Pior: os autores citados são sempre tão óbvios que qualquer pessoa percebe que
os nossos políticos só são leitores de poesia na véspera de escreverem os seus
discursos, ou nem isso. Infelizmente, António José Seguro não escapou a esta
maldição poética na sua estreia como Presidente da República no Dia de
Portugal, que este ano se assinalou com uma cerimónia modesta em Angra do Heroísmo.

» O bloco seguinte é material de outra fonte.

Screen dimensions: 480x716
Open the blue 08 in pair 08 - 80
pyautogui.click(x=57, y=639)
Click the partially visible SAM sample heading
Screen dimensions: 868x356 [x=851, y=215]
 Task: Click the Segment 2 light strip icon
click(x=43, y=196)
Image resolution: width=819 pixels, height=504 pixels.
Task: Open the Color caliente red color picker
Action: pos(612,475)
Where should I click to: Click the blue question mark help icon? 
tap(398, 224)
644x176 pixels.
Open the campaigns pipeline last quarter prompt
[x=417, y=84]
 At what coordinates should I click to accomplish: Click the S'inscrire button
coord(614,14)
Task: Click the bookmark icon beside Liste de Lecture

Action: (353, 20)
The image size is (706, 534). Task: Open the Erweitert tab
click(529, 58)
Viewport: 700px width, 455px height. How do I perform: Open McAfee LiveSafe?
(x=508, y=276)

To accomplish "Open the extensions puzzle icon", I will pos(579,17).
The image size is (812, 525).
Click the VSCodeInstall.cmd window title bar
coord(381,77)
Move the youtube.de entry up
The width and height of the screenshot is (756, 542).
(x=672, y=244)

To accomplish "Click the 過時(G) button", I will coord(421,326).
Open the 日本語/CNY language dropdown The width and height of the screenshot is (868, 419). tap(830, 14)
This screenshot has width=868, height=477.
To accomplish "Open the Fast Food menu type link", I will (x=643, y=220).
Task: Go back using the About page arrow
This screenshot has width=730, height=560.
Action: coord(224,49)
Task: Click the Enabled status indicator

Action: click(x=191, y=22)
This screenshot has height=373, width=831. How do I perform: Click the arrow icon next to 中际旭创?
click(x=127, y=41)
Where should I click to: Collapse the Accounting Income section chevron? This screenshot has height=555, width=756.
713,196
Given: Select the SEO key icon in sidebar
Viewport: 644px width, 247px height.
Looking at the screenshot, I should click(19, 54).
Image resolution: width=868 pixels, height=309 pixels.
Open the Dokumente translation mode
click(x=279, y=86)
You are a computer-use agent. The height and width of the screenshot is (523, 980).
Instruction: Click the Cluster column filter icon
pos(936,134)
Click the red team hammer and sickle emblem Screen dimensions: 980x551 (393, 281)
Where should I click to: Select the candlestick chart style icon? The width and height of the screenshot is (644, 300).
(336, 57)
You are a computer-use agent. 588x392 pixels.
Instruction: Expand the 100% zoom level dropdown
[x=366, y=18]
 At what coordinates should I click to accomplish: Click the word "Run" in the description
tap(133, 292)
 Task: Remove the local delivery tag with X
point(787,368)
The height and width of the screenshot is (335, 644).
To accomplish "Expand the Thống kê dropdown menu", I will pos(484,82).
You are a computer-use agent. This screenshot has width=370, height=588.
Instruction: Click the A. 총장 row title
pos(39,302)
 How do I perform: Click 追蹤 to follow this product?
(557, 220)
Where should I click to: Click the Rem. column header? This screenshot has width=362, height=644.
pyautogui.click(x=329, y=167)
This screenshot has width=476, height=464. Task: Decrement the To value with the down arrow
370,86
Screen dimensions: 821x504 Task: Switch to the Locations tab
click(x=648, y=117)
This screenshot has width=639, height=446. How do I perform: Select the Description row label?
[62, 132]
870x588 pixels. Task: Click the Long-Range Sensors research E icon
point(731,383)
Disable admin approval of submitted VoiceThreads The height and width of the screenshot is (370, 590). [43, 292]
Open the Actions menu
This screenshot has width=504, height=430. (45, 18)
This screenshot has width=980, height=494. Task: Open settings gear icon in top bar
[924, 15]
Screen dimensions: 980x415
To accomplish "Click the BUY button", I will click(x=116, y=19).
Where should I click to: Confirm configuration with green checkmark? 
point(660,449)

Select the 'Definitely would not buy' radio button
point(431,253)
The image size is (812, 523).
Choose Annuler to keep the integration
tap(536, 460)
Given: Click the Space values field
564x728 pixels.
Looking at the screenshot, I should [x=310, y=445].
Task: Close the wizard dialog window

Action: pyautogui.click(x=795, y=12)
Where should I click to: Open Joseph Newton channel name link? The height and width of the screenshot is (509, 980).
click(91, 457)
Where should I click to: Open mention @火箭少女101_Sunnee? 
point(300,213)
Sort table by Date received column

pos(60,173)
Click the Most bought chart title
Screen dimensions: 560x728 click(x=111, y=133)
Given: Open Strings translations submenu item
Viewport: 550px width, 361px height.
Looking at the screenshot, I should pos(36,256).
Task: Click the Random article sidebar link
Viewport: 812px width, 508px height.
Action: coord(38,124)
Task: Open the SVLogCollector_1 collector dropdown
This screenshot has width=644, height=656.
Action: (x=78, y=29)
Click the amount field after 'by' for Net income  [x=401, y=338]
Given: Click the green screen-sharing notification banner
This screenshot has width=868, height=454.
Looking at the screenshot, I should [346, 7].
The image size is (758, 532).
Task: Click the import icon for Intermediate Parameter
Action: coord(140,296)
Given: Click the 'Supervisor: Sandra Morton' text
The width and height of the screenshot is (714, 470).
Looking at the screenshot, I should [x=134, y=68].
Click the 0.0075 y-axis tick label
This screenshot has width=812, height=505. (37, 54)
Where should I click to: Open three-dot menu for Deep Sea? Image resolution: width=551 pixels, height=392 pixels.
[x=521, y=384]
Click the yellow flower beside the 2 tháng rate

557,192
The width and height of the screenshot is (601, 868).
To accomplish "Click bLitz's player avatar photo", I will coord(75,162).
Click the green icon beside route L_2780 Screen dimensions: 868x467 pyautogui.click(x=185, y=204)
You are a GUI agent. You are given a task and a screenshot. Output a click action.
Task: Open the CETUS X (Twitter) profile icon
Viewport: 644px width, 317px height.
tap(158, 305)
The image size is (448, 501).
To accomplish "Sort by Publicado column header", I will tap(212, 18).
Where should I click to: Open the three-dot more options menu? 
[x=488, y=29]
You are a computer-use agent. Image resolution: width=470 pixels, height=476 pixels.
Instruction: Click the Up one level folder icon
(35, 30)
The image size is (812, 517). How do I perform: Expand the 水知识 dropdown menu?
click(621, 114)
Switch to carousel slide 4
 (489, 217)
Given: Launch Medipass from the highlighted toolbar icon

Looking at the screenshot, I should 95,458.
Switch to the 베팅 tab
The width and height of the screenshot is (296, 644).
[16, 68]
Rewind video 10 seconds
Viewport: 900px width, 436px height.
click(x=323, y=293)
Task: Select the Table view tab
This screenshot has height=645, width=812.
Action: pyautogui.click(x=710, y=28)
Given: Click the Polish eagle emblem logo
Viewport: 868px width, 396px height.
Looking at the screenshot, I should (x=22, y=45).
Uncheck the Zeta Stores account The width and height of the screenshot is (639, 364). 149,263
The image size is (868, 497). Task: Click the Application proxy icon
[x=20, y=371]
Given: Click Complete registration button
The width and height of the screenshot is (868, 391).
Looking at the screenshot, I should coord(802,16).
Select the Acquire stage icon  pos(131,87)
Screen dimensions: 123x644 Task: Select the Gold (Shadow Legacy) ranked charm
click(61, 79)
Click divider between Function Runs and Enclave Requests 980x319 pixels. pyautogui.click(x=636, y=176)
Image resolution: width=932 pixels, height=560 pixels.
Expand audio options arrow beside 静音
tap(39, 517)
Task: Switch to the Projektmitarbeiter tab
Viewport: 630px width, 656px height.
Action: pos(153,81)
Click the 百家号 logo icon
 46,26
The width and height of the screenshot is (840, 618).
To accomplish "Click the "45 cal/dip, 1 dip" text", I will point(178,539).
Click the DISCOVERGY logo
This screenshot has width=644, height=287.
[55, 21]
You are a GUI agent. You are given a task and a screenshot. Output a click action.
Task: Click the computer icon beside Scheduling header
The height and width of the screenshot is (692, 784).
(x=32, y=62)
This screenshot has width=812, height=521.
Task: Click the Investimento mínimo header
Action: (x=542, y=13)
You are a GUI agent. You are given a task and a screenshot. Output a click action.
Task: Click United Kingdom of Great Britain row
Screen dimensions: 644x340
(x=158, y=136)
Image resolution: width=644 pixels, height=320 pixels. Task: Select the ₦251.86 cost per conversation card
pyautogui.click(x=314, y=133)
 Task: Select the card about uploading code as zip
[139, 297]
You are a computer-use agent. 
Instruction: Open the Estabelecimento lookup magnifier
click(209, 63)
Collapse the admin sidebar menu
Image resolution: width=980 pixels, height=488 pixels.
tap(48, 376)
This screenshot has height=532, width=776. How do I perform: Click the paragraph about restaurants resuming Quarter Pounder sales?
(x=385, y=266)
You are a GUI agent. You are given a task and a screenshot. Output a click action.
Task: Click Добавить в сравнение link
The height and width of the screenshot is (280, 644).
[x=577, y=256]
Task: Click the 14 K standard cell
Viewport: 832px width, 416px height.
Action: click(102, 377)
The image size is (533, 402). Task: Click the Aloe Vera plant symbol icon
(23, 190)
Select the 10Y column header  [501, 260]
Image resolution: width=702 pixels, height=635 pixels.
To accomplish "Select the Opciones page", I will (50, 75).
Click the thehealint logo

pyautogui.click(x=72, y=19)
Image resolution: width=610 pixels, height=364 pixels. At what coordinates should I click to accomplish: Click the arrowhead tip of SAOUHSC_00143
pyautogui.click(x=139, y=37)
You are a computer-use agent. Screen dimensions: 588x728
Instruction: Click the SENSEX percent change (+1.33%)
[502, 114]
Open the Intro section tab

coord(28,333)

Esta carga poética cavalar, quase
sempre desgarrada daquilo que está a ser dito – e que só ali está porque os
nossos políticos morrem de medo de parecerem incultos –, reveste a palavra do
Presidente de uma cobertura poético-gongórico-pirosa
Tivemos direito
a Camões, claro, e depois vieram, em ondas, Natália Correia (“Foi por línguas
de fogo que aprendi a falar”), Vergílio Ferreira (“Uma língua é o lugar de onde
se vê o mundo/ Da minha língua vê-se o mar”), Ruy Belo (“Um país aonde o puro
pássaro é possível”) e um poeta local, Emanuel Félix (“Somos herdeiros de uma
lembrança/ de tesouros afundados/ e arpoamos a esperança”). Esta carga poética
cavalar, quase sempre desgarrada daquilo que está a ser dito – e que só ali
está porque os nossos políticos morrem de medo de parecerem incultos –, reveste
a palavra do Presidente de uma cobertura poético-gongórico-pirosa que corta a
pertinência de qualquer ideia relevante que esteja a ser dita, e ainda mata de
tédio metade do auditório.
O problema
português da falta de produtividade não se vê apenas nas empresas ou nos
serviços públicos – vê-se também nos discursos dos políticos. Há uma velha
piada de Hollywood, às vezes protagonizada por Richard Brooks, outras por John
Huston ou John Ford, com uma lição que supostamente teriam aprendido após a
visualização atenta de vários filmes pornográficos. A lição era esta: “Get
to the fucking point.” Os nossos políticos bem podiam aprendê-la, para
evitar que outros 10 de Junho terminem como este, nos vários canais de
televisão: “Foi o discurso do Presidente da República. Quanto a Marco Silva,
assina esta semana pelo Benfica. Seguimos em directo para o Seixal.”